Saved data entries
========
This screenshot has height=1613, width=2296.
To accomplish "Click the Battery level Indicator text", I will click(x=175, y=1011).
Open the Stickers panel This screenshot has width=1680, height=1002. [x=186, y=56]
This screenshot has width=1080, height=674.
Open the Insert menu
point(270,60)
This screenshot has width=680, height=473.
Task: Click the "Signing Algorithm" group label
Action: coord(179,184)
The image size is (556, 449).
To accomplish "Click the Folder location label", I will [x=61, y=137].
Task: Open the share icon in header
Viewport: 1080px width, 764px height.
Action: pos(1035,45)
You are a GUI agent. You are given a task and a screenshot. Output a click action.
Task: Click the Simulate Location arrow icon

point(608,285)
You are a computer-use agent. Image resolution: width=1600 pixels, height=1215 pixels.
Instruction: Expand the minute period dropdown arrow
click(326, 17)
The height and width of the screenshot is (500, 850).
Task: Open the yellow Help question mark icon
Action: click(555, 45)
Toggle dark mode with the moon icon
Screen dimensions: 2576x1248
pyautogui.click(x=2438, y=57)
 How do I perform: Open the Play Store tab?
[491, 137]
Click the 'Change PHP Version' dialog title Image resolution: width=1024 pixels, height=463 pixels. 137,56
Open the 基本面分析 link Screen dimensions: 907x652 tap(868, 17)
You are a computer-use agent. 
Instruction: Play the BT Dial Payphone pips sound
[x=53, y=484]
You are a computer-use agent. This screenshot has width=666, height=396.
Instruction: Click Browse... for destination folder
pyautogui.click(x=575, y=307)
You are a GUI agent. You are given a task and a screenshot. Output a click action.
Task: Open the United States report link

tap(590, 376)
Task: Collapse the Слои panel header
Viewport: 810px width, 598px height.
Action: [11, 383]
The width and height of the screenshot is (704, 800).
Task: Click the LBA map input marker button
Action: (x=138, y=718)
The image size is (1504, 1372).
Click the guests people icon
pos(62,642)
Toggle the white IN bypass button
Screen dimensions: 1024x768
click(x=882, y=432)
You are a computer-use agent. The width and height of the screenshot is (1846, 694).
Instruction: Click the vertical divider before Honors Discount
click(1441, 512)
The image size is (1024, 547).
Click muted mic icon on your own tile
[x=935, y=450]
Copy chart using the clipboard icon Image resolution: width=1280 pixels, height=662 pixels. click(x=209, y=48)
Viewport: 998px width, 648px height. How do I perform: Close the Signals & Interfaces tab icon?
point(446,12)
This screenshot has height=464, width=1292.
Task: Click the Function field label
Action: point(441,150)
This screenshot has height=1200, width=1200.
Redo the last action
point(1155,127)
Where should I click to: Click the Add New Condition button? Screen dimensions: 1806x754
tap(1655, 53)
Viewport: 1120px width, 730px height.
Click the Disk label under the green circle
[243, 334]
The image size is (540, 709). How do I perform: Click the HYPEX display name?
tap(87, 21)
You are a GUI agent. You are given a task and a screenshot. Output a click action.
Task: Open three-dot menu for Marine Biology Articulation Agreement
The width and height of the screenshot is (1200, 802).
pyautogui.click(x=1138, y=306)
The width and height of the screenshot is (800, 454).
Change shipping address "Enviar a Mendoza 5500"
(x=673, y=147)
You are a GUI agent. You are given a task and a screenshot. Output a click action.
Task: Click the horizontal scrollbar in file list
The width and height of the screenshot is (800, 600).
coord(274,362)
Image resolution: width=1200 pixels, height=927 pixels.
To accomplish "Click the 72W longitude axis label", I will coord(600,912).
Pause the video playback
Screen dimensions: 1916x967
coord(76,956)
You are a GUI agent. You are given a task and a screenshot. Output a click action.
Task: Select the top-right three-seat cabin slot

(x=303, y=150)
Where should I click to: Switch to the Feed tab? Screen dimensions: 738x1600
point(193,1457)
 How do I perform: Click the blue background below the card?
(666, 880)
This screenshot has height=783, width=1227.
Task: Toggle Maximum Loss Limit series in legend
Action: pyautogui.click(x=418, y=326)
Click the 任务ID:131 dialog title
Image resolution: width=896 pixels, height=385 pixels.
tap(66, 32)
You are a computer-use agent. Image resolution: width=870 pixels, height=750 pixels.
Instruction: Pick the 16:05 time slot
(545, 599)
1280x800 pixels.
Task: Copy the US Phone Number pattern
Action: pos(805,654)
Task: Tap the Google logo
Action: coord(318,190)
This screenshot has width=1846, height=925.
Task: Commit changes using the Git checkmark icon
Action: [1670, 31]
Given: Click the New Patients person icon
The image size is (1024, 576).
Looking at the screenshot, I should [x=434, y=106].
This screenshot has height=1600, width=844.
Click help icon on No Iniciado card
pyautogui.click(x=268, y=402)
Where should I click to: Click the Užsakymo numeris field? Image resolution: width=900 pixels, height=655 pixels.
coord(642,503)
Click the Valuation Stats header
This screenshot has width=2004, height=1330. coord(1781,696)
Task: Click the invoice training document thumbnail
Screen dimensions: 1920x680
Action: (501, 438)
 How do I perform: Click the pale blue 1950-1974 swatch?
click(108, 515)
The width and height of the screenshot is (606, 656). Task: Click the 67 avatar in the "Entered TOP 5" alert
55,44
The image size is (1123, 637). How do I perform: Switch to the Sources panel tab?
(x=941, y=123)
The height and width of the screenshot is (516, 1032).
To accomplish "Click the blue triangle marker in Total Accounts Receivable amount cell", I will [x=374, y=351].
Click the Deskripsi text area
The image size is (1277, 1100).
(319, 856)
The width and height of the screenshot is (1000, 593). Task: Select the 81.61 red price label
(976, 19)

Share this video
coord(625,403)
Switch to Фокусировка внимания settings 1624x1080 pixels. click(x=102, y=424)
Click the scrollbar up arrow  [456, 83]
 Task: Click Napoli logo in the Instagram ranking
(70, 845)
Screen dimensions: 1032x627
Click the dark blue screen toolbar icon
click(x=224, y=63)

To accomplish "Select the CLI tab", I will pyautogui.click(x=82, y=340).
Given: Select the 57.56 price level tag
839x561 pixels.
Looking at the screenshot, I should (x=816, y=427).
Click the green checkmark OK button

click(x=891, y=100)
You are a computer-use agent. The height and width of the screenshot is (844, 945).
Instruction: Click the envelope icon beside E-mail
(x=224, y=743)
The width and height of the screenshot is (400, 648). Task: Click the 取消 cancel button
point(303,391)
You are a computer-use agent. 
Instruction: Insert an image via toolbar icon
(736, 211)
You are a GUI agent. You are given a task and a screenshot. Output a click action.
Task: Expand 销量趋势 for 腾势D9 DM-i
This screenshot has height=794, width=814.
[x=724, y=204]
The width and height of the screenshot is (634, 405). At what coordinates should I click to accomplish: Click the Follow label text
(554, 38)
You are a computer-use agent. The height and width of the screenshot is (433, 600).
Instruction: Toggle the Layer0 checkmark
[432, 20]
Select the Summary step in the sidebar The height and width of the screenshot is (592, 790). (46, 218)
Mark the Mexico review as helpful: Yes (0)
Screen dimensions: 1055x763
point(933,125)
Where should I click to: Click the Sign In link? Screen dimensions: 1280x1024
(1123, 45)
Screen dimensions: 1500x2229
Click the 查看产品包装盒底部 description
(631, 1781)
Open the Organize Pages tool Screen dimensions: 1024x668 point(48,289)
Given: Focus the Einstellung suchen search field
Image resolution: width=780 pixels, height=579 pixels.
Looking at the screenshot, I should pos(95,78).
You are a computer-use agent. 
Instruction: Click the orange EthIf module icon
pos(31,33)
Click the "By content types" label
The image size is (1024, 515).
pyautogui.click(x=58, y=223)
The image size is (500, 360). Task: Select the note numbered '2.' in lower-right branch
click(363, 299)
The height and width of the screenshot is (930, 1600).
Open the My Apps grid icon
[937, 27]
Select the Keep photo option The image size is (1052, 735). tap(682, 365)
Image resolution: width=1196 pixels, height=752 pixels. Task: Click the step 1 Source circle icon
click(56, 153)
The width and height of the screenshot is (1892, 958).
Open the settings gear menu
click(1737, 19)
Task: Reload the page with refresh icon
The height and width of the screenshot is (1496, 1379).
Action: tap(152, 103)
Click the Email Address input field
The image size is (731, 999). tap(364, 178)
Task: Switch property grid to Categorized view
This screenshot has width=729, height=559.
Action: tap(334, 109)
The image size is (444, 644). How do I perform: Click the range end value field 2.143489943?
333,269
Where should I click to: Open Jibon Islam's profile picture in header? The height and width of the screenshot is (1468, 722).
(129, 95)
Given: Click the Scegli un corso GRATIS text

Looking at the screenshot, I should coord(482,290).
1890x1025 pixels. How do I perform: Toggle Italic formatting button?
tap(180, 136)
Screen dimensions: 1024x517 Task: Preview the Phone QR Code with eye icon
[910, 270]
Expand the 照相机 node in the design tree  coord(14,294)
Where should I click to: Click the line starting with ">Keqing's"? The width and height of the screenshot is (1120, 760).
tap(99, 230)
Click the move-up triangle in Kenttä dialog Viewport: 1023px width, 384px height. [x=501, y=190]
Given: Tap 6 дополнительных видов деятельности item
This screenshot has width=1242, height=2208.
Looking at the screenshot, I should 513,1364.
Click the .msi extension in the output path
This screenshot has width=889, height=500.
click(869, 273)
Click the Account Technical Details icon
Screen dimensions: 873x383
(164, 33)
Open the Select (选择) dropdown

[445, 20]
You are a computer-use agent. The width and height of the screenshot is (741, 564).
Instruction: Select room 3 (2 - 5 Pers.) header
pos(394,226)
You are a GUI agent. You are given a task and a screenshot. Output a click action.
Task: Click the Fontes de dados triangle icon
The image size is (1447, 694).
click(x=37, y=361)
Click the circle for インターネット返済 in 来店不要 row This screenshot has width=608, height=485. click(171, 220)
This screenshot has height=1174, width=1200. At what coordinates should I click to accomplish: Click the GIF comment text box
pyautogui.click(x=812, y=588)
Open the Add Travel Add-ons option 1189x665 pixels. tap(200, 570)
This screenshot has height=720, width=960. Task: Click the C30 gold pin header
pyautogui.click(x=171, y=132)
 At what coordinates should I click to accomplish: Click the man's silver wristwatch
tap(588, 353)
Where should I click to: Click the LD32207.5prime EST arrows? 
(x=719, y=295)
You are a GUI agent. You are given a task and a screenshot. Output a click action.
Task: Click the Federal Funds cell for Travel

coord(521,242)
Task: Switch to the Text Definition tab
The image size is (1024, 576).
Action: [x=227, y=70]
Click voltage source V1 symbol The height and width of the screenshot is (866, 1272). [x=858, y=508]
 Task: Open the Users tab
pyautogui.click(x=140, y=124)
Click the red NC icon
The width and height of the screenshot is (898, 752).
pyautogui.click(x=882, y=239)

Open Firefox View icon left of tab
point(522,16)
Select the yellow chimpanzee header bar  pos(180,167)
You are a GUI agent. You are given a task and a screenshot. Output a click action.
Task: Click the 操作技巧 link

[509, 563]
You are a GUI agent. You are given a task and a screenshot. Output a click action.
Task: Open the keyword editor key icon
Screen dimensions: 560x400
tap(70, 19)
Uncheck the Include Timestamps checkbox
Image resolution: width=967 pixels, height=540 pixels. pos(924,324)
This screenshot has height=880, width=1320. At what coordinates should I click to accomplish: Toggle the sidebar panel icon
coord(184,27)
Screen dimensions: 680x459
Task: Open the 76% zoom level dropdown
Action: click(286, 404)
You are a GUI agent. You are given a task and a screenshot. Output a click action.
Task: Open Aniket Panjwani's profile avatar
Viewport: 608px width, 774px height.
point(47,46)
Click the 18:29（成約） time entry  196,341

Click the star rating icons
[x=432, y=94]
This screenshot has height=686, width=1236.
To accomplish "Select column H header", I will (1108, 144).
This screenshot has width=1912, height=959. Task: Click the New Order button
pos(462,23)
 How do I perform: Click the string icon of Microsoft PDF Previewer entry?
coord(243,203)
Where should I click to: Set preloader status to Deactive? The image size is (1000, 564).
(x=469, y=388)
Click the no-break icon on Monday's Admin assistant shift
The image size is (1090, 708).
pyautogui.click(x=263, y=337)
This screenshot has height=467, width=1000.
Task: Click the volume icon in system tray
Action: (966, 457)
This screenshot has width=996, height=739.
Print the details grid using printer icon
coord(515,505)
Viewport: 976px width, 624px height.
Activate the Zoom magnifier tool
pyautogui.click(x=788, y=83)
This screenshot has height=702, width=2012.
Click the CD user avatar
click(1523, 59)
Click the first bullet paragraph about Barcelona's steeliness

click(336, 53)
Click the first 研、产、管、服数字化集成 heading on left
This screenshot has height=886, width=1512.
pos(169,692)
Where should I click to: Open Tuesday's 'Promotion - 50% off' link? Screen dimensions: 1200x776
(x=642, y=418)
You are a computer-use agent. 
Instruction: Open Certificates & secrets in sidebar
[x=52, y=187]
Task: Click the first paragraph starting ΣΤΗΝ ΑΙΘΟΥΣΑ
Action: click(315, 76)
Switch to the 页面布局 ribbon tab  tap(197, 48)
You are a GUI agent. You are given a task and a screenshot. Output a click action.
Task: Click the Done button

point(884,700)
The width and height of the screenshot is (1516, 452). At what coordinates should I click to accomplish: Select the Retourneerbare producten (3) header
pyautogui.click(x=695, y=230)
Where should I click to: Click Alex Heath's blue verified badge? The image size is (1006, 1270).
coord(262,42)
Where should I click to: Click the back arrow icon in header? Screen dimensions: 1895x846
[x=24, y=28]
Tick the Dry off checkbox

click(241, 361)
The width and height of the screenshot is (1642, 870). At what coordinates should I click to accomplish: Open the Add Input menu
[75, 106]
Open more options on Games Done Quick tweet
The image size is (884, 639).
========
Task to carry out:
Whenever a line includes the word "dialog", pull it out of the entries.

Response:
Click the 'Change PHP Version' dialog title Image resolution: width=1024 pixels, height=463 pixels. 137,56
Click the 任务ID:131 dialog title
Click the move-up triangle in Kenttä dialog Viewport: 1023px width, 384px height. [x=501, y=190]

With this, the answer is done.